As the forum went offline again tonight 0201, NOV 25 I have gone investgating deeper and found the cause for the emptying out of the Settings.php
file thanks to people at Catskill Technologies
Background: The Settings.php
file for some odd reason is used to log the last database error time stamp (why this is so only the developers of SMF will know, but its really bad programming).
The design of SMF's mechanism for logging database errors is really bad. What happens is that the entire Settings.php
file is completely rewritten just to update the timestamp of the last database error, which is assigned to PHP variable $db_last_error
- The original file's settings are read in, then the file is emptied/truncated (this is supposedly done to get around a glitch in some ancient version of a Unix-based server).

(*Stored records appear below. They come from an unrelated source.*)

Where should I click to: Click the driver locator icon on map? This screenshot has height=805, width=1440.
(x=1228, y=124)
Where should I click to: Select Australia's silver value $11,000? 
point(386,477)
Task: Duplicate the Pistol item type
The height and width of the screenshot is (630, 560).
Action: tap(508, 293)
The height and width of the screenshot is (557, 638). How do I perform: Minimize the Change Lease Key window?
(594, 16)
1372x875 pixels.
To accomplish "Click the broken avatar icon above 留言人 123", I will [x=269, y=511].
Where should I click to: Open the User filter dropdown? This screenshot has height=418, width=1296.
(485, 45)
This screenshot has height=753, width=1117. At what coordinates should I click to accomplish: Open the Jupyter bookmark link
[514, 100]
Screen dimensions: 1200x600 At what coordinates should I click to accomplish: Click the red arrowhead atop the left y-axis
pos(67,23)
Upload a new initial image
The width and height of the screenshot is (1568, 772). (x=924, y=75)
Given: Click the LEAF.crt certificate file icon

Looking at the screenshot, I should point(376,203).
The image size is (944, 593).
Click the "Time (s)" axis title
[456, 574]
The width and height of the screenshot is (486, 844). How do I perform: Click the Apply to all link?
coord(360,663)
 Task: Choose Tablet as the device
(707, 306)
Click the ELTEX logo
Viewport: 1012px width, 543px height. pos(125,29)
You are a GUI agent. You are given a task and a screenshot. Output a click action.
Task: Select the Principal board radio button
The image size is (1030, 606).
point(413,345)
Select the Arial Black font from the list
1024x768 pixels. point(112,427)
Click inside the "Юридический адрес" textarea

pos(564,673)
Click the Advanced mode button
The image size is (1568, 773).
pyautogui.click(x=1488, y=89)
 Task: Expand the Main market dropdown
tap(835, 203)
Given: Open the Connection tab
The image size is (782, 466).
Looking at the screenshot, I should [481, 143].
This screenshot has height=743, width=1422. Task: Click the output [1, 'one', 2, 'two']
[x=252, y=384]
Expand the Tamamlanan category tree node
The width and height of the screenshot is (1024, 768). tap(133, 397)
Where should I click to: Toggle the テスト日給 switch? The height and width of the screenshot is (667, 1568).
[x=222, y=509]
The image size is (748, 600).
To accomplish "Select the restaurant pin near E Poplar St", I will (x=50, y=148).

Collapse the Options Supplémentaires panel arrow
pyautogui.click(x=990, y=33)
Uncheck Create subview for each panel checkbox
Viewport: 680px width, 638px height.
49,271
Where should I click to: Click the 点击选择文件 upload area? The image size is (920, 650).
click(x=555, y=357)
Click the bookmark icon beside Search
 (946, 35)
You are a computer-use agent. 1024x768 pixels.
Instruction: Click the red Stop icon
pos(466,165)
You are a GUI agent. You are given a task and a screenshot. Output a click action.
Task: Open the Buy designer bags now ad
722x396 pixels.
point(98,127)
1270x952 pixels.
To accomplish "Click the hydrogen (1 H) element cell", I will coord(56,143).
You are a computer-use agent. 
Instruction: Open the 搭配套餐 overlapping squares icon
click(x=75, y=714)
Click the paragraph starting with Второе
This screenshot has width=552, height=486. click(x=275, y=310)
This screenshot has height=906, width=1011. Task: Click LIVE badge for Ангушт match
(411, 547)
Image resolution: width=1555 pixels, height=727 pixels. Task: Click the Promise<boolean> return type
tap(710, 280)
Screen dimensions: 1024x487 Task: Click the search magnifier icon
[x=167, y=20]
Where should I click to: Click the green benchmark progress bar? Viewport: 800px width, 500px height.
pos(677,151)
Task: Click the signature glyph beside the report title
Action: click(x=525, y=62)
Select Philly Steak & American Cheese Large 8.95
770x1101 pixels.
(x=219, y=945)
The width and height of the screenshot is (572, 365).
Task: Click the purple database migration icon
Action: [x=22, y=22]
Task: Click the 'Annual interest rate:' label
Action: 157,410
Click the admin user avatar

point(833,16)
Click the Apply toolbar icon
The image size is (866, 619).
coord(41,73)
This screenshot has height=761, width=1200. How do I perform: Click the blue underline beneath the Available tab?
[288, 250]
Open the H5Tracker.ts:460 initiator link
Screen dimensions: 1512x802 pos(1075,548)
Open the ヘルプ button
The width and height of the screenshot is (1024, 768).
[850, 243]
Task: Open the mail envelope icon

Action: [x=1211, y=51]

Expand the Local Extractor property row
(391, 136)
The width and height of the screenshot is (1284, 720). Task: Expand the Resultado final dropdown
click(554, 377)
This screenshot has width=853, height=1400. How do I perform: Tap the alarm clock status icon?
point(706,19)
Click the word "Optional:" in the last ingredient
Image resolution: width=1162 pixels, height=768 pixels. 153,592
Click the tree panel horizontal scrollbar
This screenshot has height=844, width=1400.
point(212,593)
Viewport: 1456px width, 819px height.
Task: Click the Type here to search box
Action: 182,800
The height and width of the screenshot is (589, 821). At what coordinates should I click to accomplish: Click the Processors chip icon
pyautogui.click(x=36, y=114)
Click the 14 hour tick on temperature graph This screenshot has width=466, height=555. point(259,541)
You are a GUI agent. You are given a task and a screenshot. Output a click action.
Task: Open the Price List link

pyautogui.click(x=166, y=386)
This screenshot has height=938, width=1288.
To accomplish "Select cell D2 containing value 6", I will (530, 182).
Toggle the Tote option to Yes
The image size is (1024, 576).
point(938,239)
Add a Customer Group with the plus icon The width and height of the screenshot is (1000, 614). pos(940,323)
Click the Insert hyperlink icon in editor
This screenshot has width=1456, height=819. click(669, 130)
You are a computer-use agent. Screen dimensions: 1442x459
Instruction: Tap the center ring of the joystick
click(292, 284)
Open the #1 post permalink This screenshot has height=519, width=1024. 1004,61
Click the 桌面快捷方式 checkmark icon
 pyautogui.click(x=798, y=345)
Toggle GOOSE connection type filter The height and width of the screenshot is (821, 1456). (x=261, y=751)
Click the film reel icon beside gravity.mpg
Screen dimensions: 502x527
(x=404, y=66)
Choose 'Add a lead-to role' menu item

Finally, the Settings.php
file is written out anew, with all the original settings, except that $db_last_error
has been updated with the current timestamp.The problem with this approach is
that there is a window in time where the original Settings.php
file has been emptied, but the file not yet rewritten.
This sets up a race condition, where if another user has also encountered a database error, their error code will read in the empty Settings.php
file, and try to process that! What are the odds of this happening? Apparently, quite good. If one user encounters a database error, how likely is it that the problem will resolve itself before the next user attempts a database operation, and also gets an error? Not so good.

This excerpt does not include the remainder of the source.